We headed straight out in the morning on the hour and 1/2 drive to the town of Dingle. Cam was so excited to pass through Killarney just so she could sing on repeat An Irish Lullaby my mom taught her. I read Rick Steves' Dingle section over her constant too-ra-loo-ra-loo-ras. Everyone got excited as soon as we hit the coast. We drove through the beach town of Inch and I wished we could stop, but I had to mentally file it away for a return trip. It looked fantastic!

We pushed on to Dingle to try and explore the town a little bit before doing the 30-mile peninsula loop. My fellow Rick Steves' lover Leslie took on the tour guide duties this time and we attempted to do a walk around town. But it was crowded and no one was really feeling it. Plus a storm was rumored to be on its way in and we were worried about not being able to do the whole loop before it hit. We managed to make time for a quick sweet at local Murphys, which has to die for ice cream. Cam does not like overly sweet things, so she was over the moon to find flavors like Dingle Sea Salt and Caramelized Brown Bread. I was a huge fan of the Irish Coffee with whiskey. Spurred on by sugar, we hit the loop.

There were a ton of turn off spots to get out and stretch your legs and we roughly followed along Rick Steves' self-guided tour of the loop. Every stop seemed better than the last. We hit up a gorgeous beach that had beautifully blue and green colored water. The kids played tag and ran and ran and ran.

We eventually hauled them off to our next stop—a prehistoric ring fort and a little spot to feed some sheep.

We completely lucked out and ran into a sheep herder and his dogs popping in to administer some medicine to his herd. The dogs were out of their minds excited to jump the fence and once in rounded up a huge herd of sheep like total bosses. They circled them, nipping at their heels, and keeping them together so the real boss could medicate them. It was insanely cool to watch and we didn't want to leave there either!

But we were all starting to get hungry and needed to make some moves for lunch. There are several little spots along the loop, but none of them were catching people's interests. Then we ran into the tourist situation I had been worried about. The loop is supposed to be one way, but inevitably someone tries to drive the other and holds up an entire caravan of tour buses it can't squeeze past. I was annoyed, but we were only stuck for about 20 minute until a tour bus driver, who'd clearly run into this situation before, reversed some dude's van a loooooooong stretch back on the loop so everyone could get by. By that point, we were starving. So we ended up stopping at the Blasket Centre, a cultural center and museum, and had a truly fabulous lunch with gorgeous views and more space for the kids to run around outside.

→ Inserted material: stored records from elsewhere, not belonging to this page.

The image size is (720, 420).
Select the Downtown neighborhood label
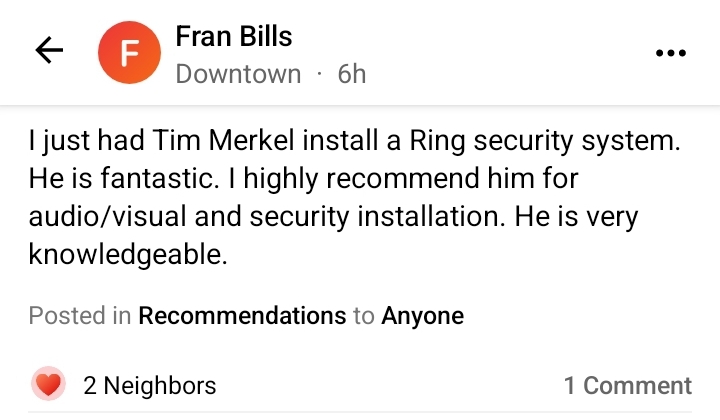(x=238, y=74)
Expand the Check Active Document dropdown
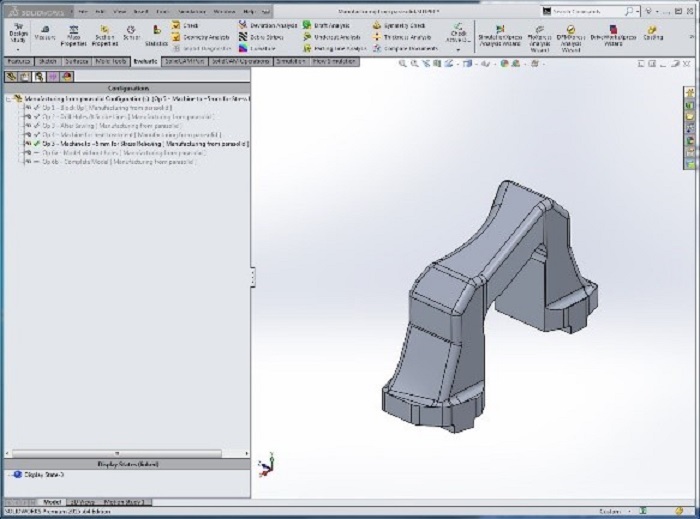This screenshot has width=700, height=519. (458, 47)

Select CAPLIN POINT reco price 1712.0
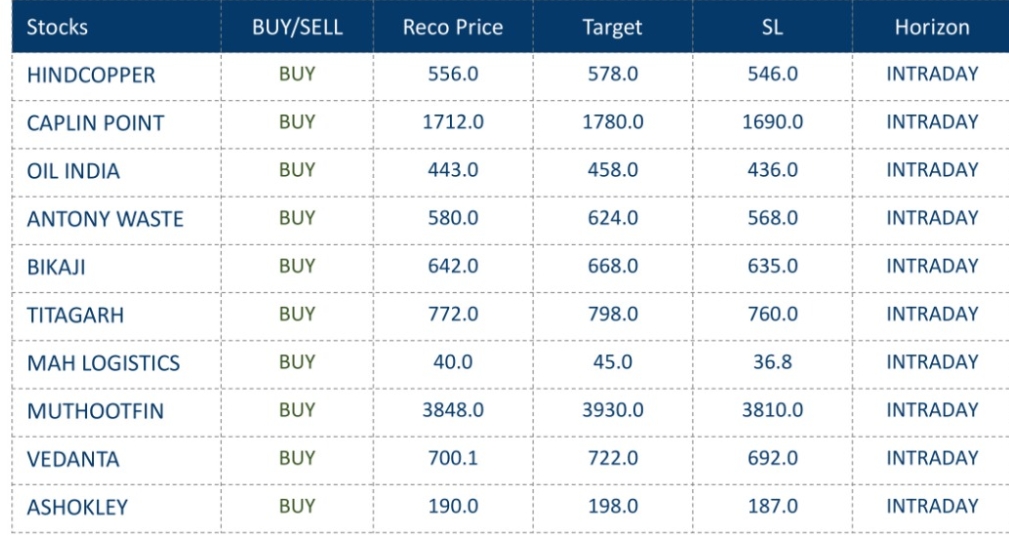tap(452, 122)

After lunch we made one more glorious stop on the loop to take a 15-minute walk out to Clogher Head for insanely beautiful panoramic views. The wind was whipping and I was super glad I'd remembered to throw in the kids sweatshirts, hats, and gloves. They insisted on climbing every perilous rocky outcrop and we had to drag them back to the car once again. It was a bit of a drive back to Cork, so we tried to coax the kids into taking car naps. I don't know if they actually slept, but I sure did. By the time we got home, the only real option was a hotel dinner, but everyone was happy to do that. We did the Blarney Castle and Kinsale the next day, which I posted previously, and then moved on to Dublin. So I'll post on that next!